🤖 AI Summary
Adaptive traffic signal control via multi-agent reinforcement learning (MARL) faces deployment challenges in real-world corridors due to oversimplified fixed-time assumptions and predominant reliance on value-based methods, which struggle with eight-phase intersection constraints and partially observable environments.
Method: This paper proposes a cooperative control framework based on Multi-Agent Proximal Policy Optimization (MA-PPO), the first to apply MA-PPO to multi-intersection coordination under full phase constraints. It employs a centralized critic to model complex phase sequences and directly outputs deployable dynamic signal plans within the Centralized Training with Decentralized Execution (CTDE) paradigm.

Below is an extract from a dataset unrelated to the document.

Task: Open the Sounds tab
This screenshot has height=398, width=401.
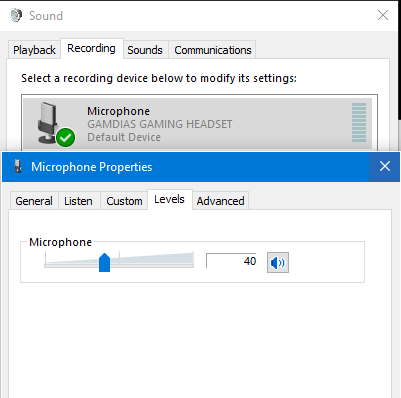Action: pos(145,50)
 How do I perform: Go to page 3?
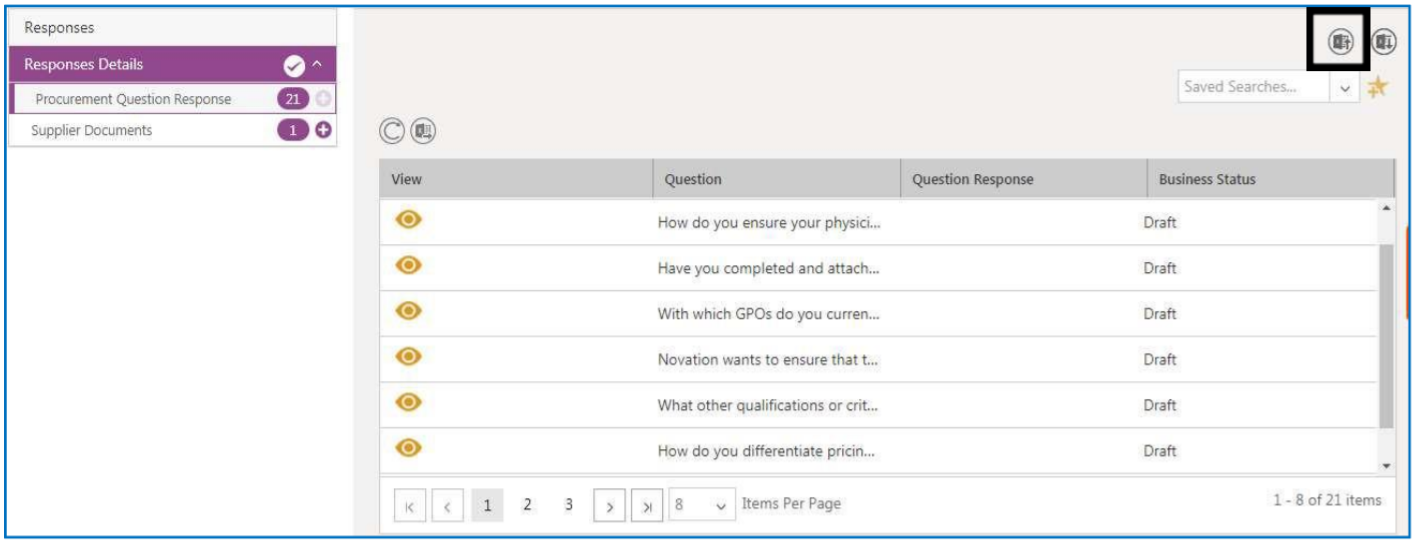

Results: Validated via Vissim-MaxTime hardware-in-the-loop simulation and field tests on a seven-intersection corridor, the approach reduces bidirectional main-stream travel time by 14% and 29%, respectively, compared to actuated coordinated control (ASC), demonstrating significantly enhanced robustness and adaptability to dynamic traffic fluctuations.
📝 Abstract
The very few studies that have attempted to formulate multi-agent reinforcement learning (RL) algorithms for adaptive traffic signal control have mainly used value-based RL methods although recent literature has shown that policy-based methods may perform better in partially observable environments. Additionally, because of the simplifying assumptions on signal timing made almost universally across previous studies, RL methods remain largely untested for real-world signal timing plans. This study formulates a multi-agent proximal policy optimization (MA-PPO) algorithm to implement adaptive and coordinated traffic control along an arterial corridor. The formulated MA-PPO has centralized critic architecture under the centralized training and decentralized execution framework. All agents are formulated to allow selection and implementation of up to eight signal phases as commonly implemented in the field controllers. The formulated algorithm is tested on a simulated real-world corridor with seven intersections, actual/complete traffic movements and signal phases, traffic volumes, and network geometry including intersection spacings. The performance of the formulated MA-PPO adaptive control algorithm is compared with the field implemented coordinated and actuated signal control (ASC) plans modeled using Vissim-MaxTime software in the loop simulation (SILs). The speed of convergence for each agent largely depended on the size of the action space which in turn depended on the number and sequence of signal phases. Compared with the currently implemented ASC signal timings, MA-PPO showed a travel time reduction of about 14% and 29%, respectively for the two through movements across the entire test corridor. Through volume sensitivity experiments, the formulated MA-PPO showed good stability, robustness and adaptability to changes in traffic demand.